A short story by Monica Ingudam
It was the summer of 2012. It’s been more than 4 years now but the grief hasn’t reduced a bit. People say that time is a healer but I am yet to experience that. How can one get over the loss of someone so young, specially if there was no good bye. But death doesn’t come with notice. Does it? You think I am indifferent and have no sympathy or empathy for the policeman who have died, because I will not comply to your kind of protest? You want me to march, intimidate the people, join you in breaking and smashing the vehicles of the people who are breaking the protest you have called? The very kind of protest which got my son into trouble, making us send him to New Delhi for his studies.
Let me tell you a little bit of my son. He just turned 17 that year. He was an early riser and will wake up definitely before 4:00 AM before the sunrise without any alarm clock. He would diligently water the rows and rows of “kobi” (cabbage) and “nakuppi” (Chives) plants before he resumed to his morning study. I loved to listen to his reading, though I didn’t understand English much. He said he needed to work on his pronunciation. I didn’t know what was the right way but Bungo said he was having trouble with words with “z” and “s”. To me he sounded like an Englishman who spoke flawlessly, the ones who came to Manipur long ago, the ones my grandmother described to me as a child.
Bungo was to become a Computer Science Engineer. He said he could get a job without paying any bribes outside of Manipur just like Da (big brother) James. Bungo said Da James travelled to beautiful places as part of his job, gets to stay and eat in all these fancy expensive places we see in the movies. Bungo wanted to see the beautiful sights of the world and explore the different cultures of the world. He is also paid extra in addition to his salary for the foreign trips he is assigned as part of his work. Bungo said in 5 years he will start earning and I didn’t have to go to the market selling vegetables anymore.
Despite the financial situation, “Mapa” (his father) and me decided to send Bungo to New Delhi where he can have uninterrupted education and can be focused in his studies. He was very troubled and distracted after the group attack he had on his way back from School on one of the protest days. He wouldn’t tell me exactly what happened but I heard that he was surrounded by many angry locals including young and old, male and female and was roughed up with words and his bicycle was smashed so badly that the rim had to be changed.
Bungo went to New Delhi with dreams and hope. That is a world I don’t know about. What would I know? I have never stepped out of Manipur. I didn’t grew up talking on the phone so it’s hard to have a conversation with Bungo. Our conversations would limit to studies, hostel food and monthly money requirement. Maybe I should have tried and be up to date with the modern ways of life and communication, maybe I should have known more of his life and thoughts. Maybe I should have understood the challenges of fitting in a new city. There are lot of combination of “maybe” and “could have” but that wouldn’t change the day I got the news that Bungo passed away, the newspaper, the one and only coverage, said an “alleged” suicide, hanging from the fan. What does “alleged” even mean? We don’t even have a ceiling fan at home, how can Bungo think of the fan at New Delhi?

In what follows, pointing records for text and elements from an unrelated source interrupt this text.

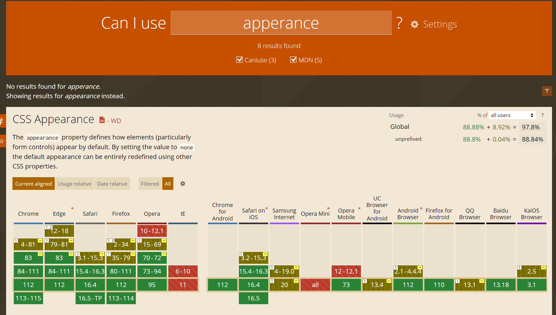Screen dimensions: 556x315
Task: Expand Chrome 4-81 version cell details
Action: 28,244
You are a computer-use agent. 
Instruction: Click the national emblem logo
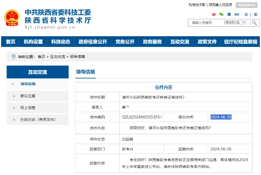[13, 18]
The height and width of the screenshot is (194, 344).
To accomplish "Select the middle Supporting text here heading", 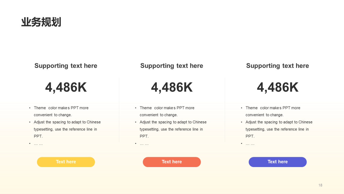I will (x=172, y=66).
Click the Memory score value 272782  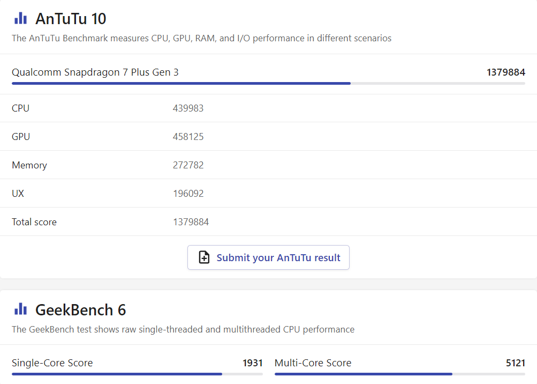(188, 165)
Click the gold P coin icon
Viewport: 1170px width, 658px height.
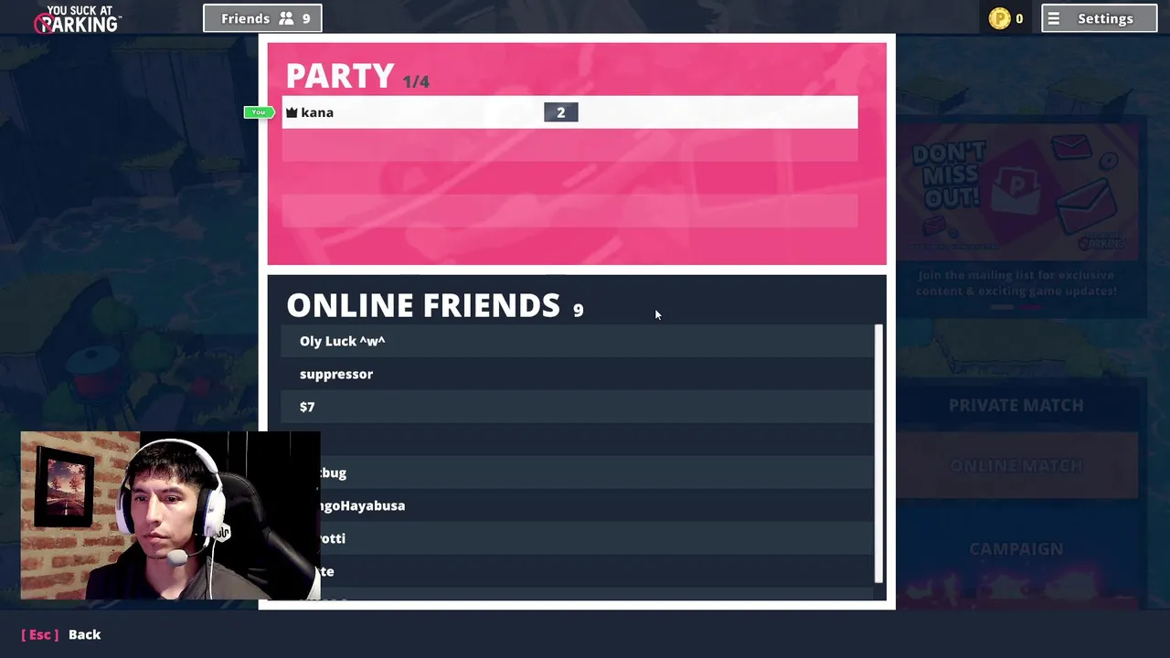(999, 18)
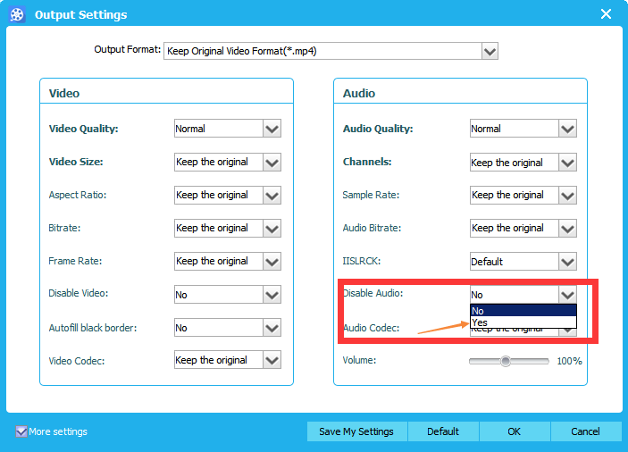Click the Volume slider handle
The image size is (628, 452).
coord(506,361)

I was angry with “Mapa” (his father) for not noticing any signal when he spoke 2 days before to Bungo. I was even angrier with his friends in his school and hostel. I was angry with everyone. I was mostly angry with myself. What could have made my little boy take that action? Wy didn’t I make him feel close enough for him to share his thoughts? Was it even him who did it? “Mapa” got Bungo’s body in the flight, a flight ride Bungo never got when he was alive. He travelled by bus and then by train.
And you are asking me that I am not supportive of your protest. You want me to show my anger and react violently? My little boy could have been alive. He wanted to travel and see the world beyond the place he was born. This unrest which you are adding to, is causing many pangs of separation in one form or another, as a ripple effect. Yes you, you are a part of it. He had dreams and hope. But he couldn’t have a life in Manipur or out of Manipur. So Who should I fight? Fight the protestors who intimidated Bungo? Fight the mainland Indian (as you call) for the “alleged” racism, bullying, isolation driving Bungo to hang from a ceiling fan? Fight the people around Bungo, including me for not understanding him and cutting his life short? Or should I fight the government?
The ex gratia of 5,00,000 Indian Rupees which the politician readily announced nor the justice promised nor the violent protest will ease the grief or erase the picture of the policeman curled up at the back of a dirty van in his own pool of blood. That will stay just as the sight of Bungo’s body. A body I couldn’t connect to, with a bluish green distorted face and an open mouth. I have never seen that expression in Bungo. My bungo I know looked through with a shy smile, spiky hair wearing his old red school sweater as he watered while I weed the plants. That is what I want to remember but we can’t really un see what we saw or changed what had happened. The dead is gone and the grief stays. I don’t know how to mend it but I know that this violence is not the way.